Technology has simplified how homebuyers view potential homes. In the past, they had to drive past the homes they were interested in, evaluate the exterior, and then wait for open houses or realtors to set up a showing. The COVID-19 pandemic spurred the adoption of virtual tours.
Many online listings now have virtual tours. People can virtually open doors and step into every room of a house from the comfort of their current home. This immersive walkthrough of a home gives a person a physical sense of the space and helps create an emotional feel.
Virtual tours made looking at potential homes quicker and easier. The tours come in handy for people planning to move to distant cities or have demanding schedules. For homebuyers who prefer to see homes in person, taking virtual tours helps them narrow their options down to a few potential homes.
iBuying, or instant buying, has created a buzz in the real estate market. The algorithmically driven technology involves the purchase and sale of homes on demand. This occurs on iBuyer platforms like Opendoor, Zillow, RedfinNow, and Offerpad. iBuying tries to establish more accurate home values by using data science, fixed inputs, and probability.

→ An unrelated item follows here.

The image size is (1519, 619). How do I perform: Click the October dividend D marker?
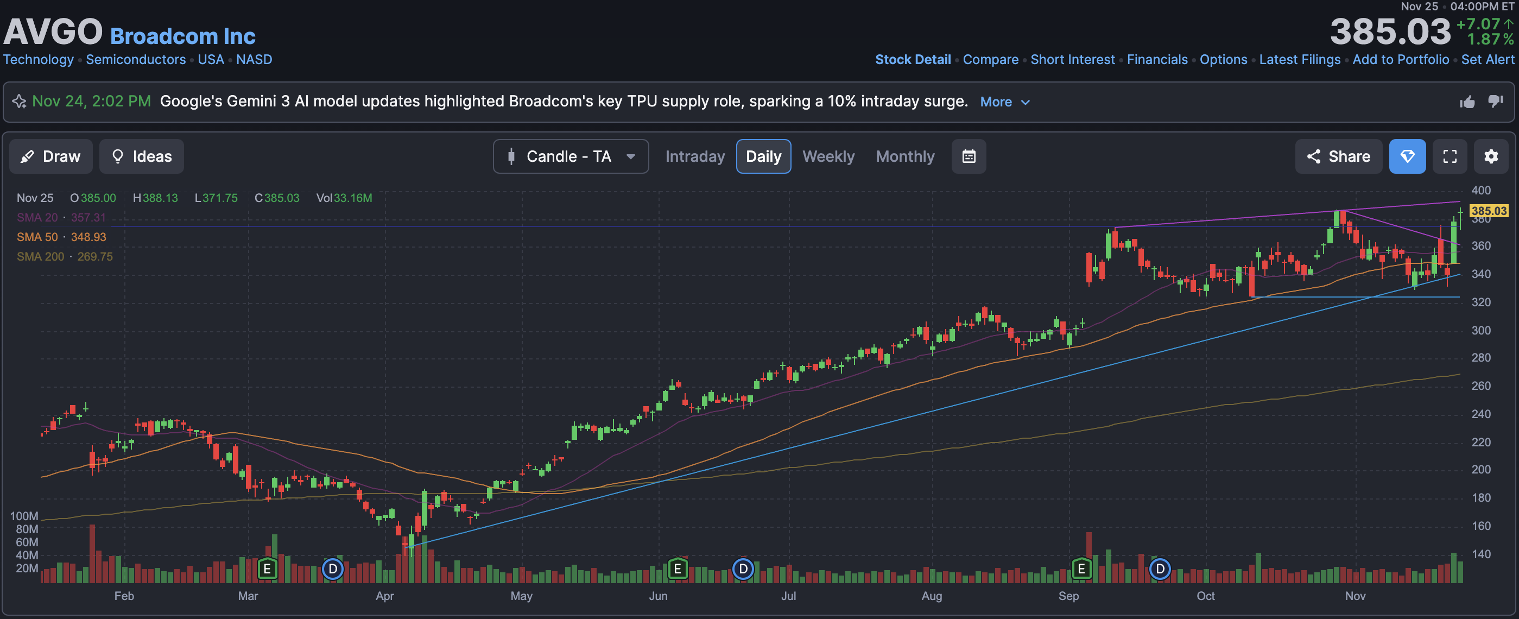pos(1159,569)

That helps control some of the subjectivity that usually goes into pricing a home.
Thanks to technology, closing on a new home no longer has to be long and tedious. Remote closing has become feasible for buyers and routine for sellers.
Contracts are drafted after a person chooses the home he or she wants to purchase. The contracts require multiple signatures, including those of the realtor, seller, and buyer. All the parties can sign the important documents from anywhere easily and conveniently on Digital Transaction Management (DTM) platforms. This helps expedite the home buying process.
With the improved buyer experience that technology has brought about and the changes on the horizon, it pays for people to keep up with the latest real estate market trends.